### Work to complete
Output every record exactly and leave each picture out.
Data for analysis START
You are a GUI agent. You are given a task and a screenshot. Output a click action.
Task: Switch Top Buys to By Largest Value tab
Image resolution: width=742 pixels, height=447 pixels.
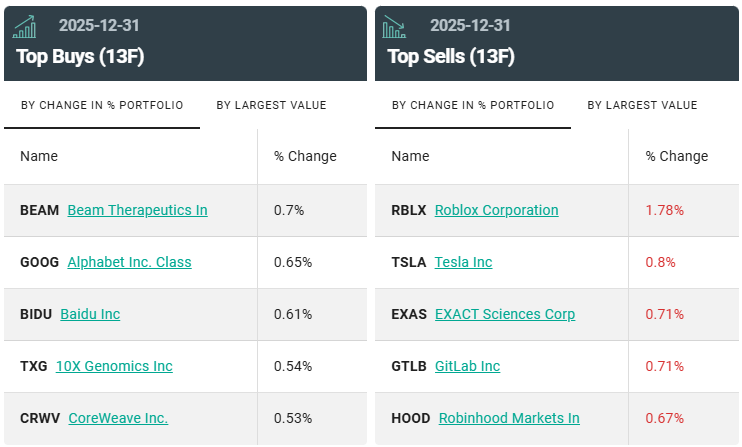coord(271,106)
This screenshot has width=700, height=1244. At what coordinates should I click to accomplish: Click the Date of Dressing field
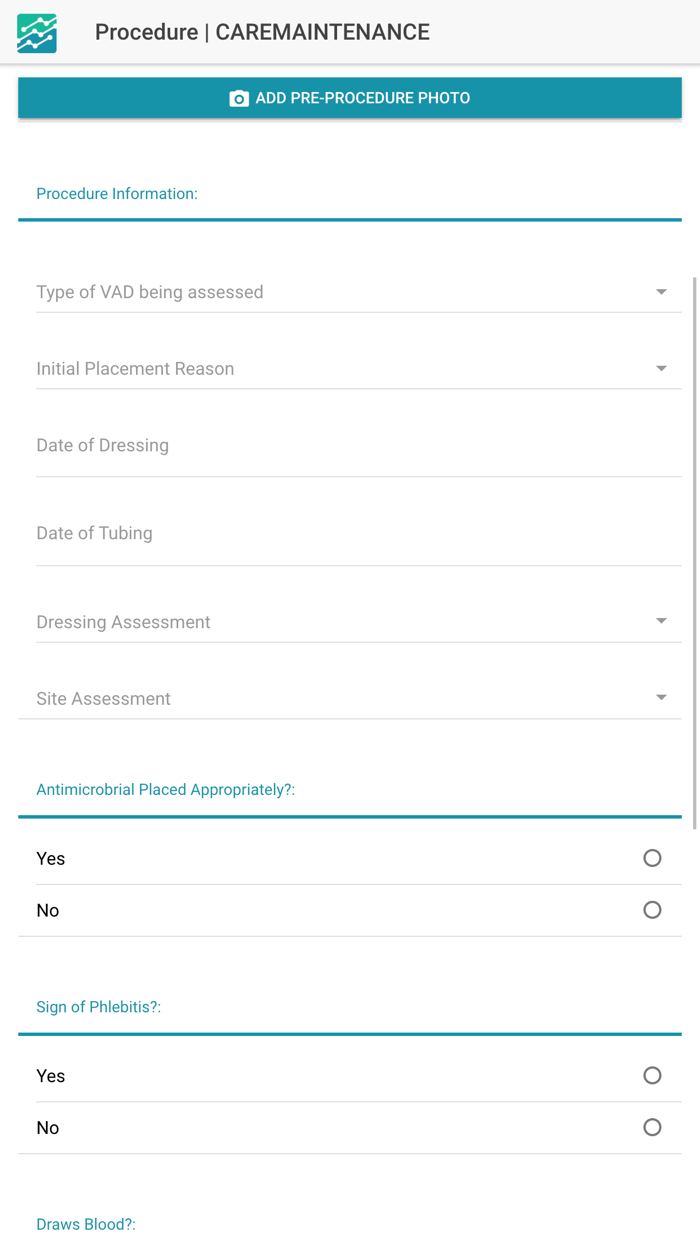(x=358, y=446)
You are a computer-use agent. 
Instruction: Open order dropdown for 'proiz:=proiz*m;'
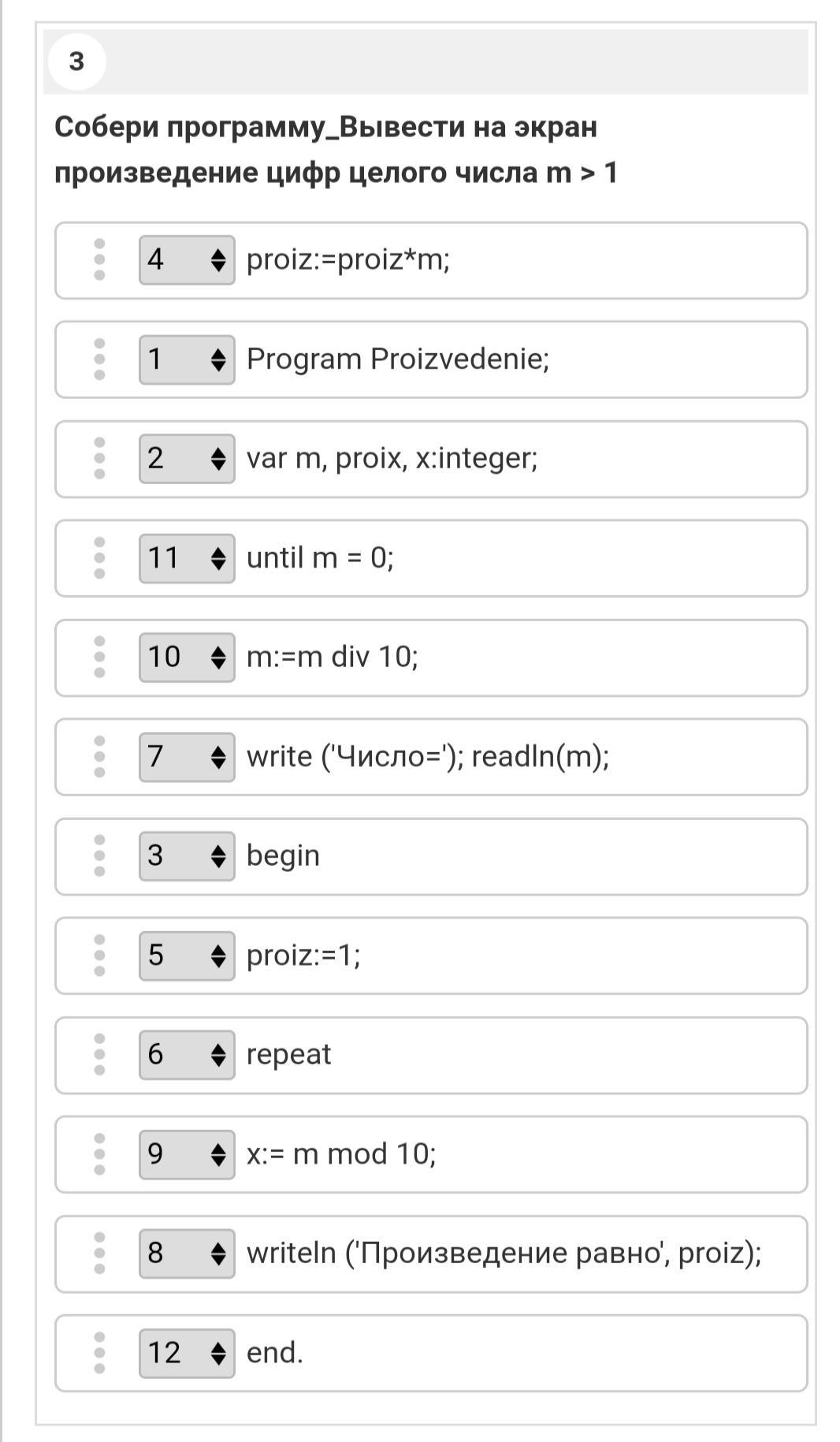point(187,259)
Data for analysis END
### Solution
You are a GUI agent. You are given a task and a screenshot. Output a click action.
Task: Switch Top Buys to By Largest Value tab
Image resolution: width=742 pixels, height=447 pixels.
coord(271,106)
This screenshot has width=700, height=1244. At what coordinates should I click to accomplish: Click the Date of Dressing field
(x=358, y=446)
You are a computer-use agent. 
Instruction: Open order dropdown for 'proiz:=proiz*m;'
point(187,259)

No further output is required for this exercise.